=== WORK REQUIRED ===
Could you retype every line of the data underneath without altering anything?
----- SOURCE DATA
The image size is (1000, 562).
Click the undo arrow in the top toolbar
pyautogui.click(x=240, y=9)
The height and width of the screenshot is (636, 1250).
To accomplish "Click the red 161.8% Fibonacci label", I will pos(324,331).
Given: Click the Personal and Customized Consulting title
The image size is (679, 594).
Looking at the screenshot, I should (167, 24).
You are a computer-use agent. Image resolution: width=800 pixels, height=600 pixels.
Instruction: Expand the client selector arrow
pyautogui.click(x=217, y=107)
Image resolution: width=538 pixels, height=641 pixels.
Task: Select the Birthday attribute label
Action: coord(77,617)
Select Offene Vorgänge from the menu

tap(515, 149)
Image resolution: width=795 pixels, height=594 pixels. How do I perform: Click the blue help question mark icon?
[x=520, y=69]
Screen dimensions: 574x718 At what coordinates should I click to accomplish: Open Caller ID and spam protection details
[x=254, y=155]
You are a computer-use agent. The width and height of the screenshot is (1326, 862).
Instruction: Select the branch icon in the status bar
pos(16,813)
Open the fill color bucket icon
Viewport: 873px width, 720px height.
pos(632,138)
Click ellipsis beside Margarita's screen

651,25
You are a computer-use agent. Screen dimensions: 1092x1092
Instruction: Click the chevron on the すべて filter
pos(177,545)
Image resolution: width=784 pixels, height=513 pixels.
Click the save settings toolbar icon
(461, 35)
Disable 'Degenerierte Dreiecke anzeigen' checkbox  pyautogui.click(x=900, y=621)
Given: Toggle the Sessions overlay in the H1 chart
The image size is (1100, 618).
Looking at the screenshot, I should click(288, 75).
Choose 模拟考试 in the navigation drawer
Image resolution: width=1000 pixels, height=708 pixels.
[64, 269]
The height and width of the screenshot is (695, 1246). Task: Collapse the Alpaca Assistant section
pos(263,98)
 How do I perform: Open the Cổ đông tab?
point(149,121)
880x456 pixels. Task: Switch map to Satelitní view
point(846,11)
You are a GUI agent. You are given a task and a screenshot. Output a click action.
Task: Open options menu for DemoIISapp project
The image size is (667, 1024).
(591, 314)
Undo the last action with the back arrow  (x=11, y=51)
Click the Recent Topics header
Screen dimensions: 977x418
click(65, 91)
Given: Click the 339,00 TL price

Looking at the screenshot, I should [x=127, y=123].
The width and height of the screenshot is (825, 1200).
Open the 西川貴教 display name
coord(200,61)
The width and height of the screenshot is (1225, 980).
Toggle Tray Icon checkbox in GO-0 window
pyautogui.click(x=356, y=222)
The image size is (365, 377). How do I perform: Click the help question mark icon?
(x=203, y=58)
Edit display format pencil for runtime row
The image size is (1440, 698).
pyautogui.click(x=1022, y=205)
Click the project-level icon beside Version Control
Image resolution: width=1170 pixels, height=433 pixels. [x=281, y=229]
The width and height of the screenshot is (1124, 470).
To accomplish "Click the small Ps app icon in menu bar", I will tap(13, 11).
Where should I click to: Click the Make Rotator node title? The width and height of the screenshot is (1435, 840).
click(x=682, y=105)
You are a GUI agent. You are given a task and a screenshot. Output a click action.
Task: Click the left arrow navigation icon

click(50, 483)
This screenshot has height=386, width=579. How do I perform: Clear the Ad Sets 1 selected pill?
----------
=== RESPONSE TO THIS TASK ===
The image size is (1000, 562).
Click the undo arrow in the top toolbar
pyautogui.click(x=240, y=9)
The height and width of the screenshot is (636, 1250).
To accomplish "Click the red 161.8% Fibonacci label", I will pos(324,331).
Given: Click the Personal and Customized Consulting title
The image size is (679, 594).
Looking at the screenshot, I should (167, 24).
You are a computer-use agent. Image resolution: width=800 pixels, height=600 pixels.
Instruction: Expand the client selector arrow
pyautogui.click(x=217, y=107)
Image resolution: width=538 pixels, height=641 pixels.
Task: Select the Birthday attribute label
Action: coord(77,617)
Select Offene Vorgänge from the menu

tap(515, 149)
Image resolution: width=795 pixels, height=594 pixels. How do I perform: Click the blue help question mark icon?
[x=520, y=69]
Screen dimensions: 574x718 At what coordinates should I click to accomplish: Open Caller ID and spam protection details
[x=254, y=155]
You are a computer-use agent. The width and height of the screenshot is (1326, 862).
Instruction: Select the branch icon in the status bar
pos(16,813)
Open the fill color bucket icon
Viewport: 873px width, 720px height.
pos(632,138)
Click ellipsis beside Margarita's screen

651,25
You are a computer-use agent. Screen dimensions: 1092x1092
Instruction: Click the chevron on the すべて filter
pos(177,545)
Image resolution: width=784 pixels, height=513 pixels.
Click the save settings toolbar icon
(461, 35)
Disable 'Degenerierte Dreiecke anzeigen' checkbox  pyautogui.click(x=900, y=621)
Given: Toggle the Sessions overlay in the H1 chart
The image size is (1100, 618).
Looking at the screenshot, I should click(288, 75).
Choose 模拟考试 in the navigation drawer
Image resolution: width=1000 pixels, height=708 pixels.
[64, 269]
The height and width of the screenshot is (695, 1246). Task: Collapse the Alpaca Assistant section
pos(263,98)
 How do I perform: Open the Cổ đông tab?
point(149,121)
880x456 pixels. Task: Switch map to Satelitní view
point(846,11)
You are a GUI agent. You are given a task and a screenshot. Output a click action.
Task: Open options menu for DemoIISapp project
The image size is (667, 1024).
(591, 314)
Undo the last action with the back arrow  (x=11, y=51)
Click the Recent Topics header
Screen dimensions: 977x418
click(65, 91)
Given: Click the 339,00 TL price

Looking at the screenshot, I should [x=127, y=123].
The width and height of the screenshot is (825, 1200).
Open the 西川貴教 display name
coord(200,61)
The width and height of the screenshot is (1225, 980).
Toggle Tray Icon checkbox in GO-0 window
pyautogui.click(x=356, y=222)
The image size is (365, 377). How do I perform: Click the help question mark icon?
(x=203, y=58)
Edit display format pencil for runtime row
The image size is (1440, 698).
pyautogui.click(x=1022, y=205)
Click the project-level icon beside Version Control
Image resolution: width=1170 pixels, height=433 pixels. [x=281, y=229]
The width and height of the screenshot is (1124, 470).
To accomplish "Click the small Ps app icon in menu bar", I will tap(13, 11).
Where should I click to: Click the Make Rotator node title? The width and height of the screenshot is (1435, 840).
click(x=682, y=105)
You are a GUI agent. You are given a task and a screenshot. Output a click action.
Task: Click the left arrow navigation icon

click(50, 483)
This screenshot has height=386, width=579. How do I perform: Clear the Ad Sets 1 selected pill?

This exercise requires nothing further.